Recommended Dose and Dosage Adjustment


Adults 15 Years of Age and Older with Asthma and/or Seasonal Allergic Rhinitis

The dosage for adults 15 years of age and older is one 10 mg tablet daily to be taken in the evening.



Pediatric Patients 6 to 14 Years of Age with Asthma

The dosage for pediatric patients 6 to 14 years of age is one 5 mg chewable tablet daily to be taken in the evening. No dosage adjustment within this age group is necessary.



Pediatric Patients 2 to 5 Years of Age with Asthma

The dosage for pediatric patients 2 to 5 years of age is one 4 mg chewable tablet daily to be taken in the evening or one packet of 4 mg granules to be taken orally once a day in the evening. No dosage adjustment within this age group is necessary.



Special Population

No dosage adjustment is necessary for the elderly, for patients with renal insufficiency, or mild to moderate hepatic impairment, or for patients of either gender.

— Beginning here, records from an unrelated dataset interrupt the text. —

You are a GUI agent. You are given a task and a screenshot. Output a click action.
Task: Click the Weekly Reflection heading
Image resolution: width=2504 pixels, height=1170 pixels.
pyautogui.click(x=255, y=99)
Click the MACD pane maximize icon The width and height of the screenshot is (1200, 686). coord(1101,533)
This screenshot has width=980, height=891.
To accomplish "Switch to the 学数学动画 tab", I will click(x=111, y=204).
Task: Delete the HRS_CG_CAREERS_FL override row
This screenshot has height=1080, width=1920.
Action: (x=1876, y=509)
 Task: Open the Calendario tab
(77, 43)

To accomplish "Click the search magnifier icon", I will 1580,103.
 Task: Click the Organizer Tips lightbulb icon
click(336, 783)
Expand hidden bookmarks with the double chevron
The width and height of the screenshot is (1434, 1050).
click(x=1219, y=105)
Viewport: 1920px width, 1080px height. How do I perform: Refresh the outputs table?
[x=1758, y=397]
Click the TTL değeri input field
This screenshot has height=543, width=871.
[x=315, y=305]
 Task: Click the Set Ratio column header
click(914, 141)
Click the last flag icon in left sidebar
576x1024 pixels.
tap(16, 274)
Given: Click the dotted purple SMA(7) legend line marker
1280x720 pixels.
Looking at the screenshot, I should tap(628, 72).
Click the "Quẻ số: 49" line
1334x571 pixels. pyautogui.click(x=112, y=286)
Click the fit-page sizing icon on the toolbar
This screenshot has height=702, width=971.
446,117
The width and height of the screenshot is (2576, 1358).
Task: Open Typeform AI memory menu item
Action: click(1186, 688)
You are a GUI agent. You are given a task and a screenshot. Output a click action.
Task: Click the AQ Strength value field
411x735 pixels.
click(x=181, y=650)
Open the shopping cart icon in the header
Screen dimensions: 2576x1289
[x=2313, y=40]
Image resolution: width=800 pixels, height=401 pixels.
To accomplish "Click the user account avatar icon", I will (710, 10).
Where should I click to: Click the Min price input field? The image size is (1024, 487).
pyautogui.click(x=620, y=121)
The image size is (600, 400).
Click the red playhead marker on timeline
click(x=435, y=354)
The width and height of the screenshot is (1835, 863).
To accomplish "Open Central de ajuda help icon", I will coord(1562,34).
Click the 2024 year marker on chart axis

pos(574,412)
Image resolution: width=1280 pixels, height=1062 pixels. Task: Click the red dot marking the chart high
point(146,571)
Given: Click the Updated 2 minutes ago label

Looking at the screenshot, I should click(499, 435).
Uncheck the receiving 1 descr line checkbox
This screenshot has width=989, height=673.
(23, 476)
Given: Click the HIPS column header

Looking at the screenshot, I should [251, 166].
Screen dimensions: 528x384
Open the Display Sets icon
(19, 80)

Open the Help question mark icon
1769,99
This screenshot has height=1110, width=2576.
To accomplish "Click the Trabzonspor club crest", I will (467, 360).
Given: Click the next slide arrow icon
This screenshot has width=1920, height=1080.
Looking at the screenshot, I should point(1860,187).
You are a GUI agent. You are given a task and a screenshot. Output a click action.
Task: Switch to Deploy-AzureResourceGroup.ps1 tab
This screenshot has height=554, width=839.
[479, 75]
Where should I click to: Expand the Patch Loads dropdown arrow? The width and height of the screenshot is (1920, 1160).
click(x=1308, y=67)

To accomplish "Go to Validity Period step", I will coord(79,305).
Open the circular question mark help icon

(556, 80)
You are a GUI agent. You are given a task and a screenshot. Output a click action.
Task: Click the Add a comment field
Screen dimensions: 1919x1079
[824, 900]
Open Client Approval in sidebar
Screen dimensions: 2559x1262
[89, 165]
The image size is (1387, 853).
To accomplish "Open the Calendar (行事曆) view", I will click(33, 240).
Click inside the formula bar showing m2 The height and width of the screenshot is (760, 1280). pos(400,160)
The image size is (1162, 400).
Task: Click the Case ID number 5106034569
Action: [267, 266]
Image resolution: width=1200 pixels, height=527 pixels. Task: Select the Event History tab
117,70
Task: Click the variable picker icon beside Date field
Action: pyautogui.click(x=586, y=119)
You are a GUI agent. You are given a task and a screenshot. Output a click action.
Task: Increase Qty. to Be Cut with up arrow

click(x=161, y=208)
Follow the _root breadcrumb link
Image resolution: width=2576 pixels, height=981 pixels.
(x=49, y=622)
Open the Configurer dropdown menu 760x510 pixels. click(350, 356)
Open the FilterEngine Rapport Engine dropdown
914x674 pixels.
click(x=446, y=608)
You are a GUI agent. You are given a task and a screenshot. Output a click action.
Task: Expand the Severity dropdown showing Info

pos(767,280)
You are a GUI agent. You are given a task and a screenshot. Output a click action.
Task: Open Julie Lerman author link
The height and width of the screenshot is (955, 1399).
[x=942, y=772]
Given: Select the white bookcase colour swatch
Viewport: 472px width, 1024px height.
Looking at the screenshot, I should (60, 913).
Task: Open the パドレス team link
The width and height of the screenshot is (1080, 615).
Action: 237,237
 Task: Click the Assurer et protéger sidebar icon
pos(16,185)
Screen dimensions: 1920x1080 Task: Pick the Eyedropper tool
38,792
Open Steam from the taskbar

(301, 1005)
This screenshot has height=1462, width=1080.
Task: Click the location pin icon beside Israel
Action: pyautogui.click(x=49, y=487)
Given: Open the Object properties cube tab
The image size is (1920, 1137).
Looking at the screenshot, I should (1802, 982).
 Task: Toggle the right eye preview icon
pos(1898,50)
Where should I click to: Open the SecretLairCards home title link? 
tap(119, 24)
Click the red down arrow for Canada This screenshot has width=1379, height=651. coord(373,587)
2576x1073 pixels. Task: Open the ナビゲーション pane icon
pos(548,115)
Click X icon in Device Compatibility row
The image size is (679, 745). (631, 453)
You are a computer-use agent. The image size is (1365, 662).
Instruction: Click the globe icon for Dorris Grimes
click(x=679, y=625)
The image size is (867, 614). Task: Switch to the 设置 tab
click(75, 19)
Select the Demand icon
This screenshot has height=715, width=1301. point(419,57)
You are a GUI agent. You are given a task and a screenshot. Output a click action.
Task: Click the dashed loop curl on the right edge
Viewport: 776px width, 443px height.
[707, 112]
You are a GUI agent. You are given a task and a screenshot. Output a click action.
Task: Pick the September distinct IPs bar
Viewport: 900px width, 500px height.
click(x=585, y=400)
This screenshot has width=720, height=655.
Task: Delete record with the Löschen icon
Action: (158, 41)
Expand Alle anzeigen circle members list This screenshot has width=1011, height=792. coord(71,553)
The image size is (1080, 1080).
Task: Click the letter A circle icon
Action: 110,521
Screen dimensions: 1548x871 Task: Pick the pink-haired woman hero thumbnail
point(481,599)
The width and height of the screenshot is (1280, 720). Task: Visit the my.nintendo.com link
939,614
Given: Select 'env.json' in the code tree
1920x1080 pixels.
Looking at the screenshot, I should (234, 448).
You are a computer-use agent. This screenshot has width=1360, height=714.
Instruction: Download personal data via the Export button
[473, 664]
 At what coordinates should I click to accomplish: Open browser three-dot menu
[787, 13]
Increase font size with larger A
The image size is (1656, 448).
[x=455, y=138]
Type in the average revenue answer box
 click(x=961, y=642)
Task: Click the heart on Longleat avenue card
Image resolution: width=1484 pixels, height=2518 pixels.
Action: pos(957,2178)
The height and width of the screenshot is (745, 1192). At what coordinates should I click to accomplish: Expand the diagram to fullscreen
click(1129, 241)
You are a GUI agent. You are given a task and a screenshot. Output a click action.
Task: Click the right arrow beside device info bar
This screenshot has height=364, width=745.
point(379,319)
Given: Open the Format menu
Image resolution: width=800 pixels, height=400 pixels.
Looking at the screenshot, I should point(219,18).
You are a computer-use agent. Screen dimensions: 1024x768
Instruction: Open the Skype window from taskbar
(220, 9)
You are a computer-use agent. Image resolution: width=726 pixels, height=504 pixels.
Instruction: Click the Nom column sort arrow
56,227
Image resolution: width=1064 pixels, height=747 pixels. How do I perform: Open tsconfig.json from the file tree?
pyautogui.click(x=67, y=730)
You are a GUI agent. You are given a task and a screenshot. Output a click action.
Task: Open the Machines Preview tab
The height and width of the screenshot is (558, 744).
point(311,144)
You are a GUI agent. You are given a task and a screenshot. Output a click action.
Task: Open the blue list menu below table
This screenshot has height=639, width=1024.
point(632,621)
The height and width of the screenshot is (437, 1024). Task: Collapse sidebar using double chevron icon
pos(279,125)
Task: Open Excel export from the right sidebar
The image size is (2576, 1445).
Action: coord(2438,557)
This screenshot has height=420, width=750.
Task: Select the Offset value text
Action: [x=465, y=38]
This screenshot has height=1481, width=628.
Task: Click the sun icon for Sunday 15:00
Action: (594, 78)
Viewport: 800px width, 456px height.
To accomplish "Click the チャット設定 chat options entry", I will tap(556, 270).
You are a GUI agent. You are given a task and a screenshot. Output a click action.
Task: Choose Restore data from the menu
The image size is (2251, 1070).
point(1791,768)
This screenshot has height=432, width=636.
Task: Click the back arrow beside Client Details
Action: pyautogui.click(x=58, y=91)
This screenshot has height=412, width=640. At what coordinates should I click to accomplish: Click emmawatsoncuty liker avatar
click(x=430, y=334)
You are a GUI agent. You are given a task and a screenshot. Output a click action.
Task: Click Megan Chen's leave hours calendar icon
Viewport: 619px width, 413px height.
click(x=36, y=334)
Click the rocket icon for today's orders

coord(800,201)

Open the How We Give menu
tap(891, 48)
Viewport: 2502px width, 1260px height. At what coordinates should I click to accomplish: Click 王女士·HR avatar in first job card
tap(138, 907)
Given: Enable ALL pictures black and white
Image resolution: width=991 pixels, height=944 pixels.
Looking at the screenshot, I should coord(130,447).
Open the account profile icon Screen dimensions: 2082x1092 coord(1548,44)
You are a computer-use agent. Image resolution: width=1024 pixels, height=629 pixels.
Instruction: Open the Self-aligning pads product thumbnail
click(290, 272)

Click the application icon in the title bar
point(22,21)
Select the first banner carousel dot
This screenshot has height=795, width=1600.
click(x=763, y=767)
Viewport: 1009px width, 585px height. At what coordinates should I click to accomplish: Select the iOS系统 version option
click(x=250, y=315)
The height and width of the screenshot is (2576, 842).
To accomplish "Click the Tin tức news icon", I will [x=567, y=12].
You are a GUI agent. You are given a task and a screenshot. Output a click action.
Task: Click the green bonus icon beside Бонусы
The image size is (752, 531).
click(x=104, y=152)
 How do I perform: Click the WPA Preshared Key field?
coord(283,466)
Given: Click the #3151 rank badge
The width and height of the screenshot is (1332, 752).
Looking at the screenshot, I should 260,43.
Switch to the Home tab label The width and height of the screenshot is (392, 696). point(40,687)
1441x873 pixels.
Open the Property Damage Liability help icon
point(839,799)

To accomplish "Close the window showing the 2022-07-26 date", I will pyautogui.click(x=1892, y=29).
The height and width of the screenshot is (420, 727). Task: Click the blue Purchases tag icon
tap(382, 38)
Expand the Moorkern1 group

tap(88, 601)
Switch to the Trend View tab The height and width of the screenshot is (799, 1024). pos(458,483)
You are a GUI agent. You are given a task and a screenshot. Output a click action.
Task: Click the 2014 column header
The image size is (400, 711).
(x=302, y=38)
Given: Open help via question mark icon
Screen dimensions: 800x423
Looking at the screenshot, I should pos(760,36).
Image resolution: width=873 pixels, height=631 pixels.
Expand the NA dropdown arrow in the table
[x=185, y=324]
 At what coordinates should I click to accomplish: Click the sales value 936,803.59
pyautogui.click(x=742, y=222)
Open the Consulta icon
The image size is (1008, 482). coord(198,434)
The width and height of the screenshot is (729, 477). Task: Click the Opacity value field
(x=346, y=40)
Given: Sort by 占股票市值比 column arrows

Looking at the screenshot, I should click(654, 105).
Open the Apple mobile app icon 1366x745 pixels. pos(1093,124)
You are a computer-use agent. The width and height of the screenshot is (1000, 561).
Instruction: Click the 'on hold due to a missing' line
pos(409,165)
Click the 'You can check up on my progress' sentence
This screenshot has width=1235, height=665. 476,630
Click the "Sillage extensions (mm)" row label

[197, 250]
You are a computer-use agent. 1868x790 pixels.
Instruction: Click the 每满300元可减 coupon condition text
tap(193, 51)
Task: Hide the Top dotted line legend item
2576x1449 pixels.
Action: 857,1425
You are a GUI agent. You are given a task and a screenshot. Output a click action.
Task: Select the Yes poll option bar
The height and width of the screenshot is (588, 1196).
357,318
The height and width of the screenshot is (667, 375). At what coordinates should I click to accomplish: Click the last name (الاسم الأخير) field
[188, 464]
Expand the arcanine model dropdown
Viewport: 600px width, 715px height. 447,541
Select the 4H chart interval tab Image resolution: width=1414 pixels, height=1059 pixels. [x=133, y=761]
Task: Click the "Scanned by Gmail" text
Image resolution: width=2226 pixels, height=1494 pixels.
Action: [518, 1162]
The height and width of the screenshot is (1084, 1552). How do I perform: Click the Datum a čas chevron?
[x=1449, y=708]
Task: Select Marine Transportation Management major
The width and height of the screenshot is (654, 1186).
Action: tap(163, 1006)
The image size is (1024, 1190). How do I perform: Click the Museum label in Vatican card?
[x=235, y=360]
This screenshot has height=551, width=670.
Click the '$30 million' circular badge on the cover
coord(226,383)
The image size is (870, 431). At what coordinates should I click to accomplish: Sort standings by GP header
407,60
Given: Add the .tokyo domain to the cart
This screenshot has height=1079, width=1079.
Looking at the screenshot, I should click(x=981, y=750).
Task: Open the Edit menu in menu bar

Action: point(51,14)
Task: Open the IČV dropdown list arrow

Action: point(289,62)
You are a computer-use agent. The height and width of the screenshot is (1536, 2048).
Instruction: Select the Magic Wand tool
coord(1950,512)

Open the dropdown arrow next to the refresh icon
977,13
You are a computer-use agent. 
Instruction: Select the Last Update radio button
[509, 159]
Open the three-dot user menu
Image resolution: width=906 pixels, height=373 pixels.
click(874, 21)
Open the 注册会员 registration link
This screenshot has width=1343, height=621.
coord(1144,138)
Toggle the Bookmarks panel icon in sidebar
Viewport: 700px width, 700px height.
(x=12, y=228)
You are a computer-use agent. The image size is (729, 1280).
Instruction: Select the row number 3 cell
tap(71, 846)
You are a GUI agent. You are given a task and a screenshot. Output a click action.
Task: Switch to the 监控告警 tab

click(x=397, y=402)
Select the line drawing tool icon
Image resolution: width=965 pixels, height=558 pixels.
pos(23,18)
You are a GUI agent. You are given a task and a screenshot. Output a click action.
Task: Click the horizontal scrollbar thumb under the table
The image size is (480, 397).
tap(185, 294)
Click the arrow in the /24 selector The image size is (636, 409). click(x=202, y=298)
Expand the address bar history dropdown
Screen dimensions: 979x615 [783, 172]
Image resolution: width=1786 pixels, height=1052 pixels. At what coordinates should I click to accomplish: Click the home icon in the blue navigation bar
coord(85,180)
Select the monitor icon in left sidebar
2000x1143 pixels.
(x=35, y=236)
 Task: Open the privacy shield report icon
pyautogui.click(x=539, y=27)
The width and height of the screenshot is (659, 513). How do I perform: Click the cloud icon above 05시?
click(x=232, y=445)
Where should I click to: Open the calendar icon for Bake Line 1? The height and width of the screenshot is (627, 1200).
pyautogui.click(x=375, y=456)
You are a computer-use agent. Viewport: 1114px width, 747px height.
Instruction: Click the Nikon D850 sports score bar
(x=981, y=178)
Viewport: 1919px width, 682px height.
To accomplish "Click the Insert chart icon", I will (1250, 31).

Administration of Oral Granules

SINGULAIR oral granules can be administered either directly in the mouth, or mixed with a spoonful of cold or room temperature soft food (e.g., apple sauce). The packet should not be opened until ready to use. After opening the packet, the full dose of SINGULAIR oral granules must be administered immediately (within 15 minutes). If mixed with food, SINGULAIR oral granules must not be stored for future use. SINGULAIR oral granules are not intended to be dissolved in liquid for administration. However, liquids may be taken subsequent to administration.



Missed Dose

SINGULAIR should be taken as prescribed. However, if a dose is missed, the usual schedule should be resumed as prescribed.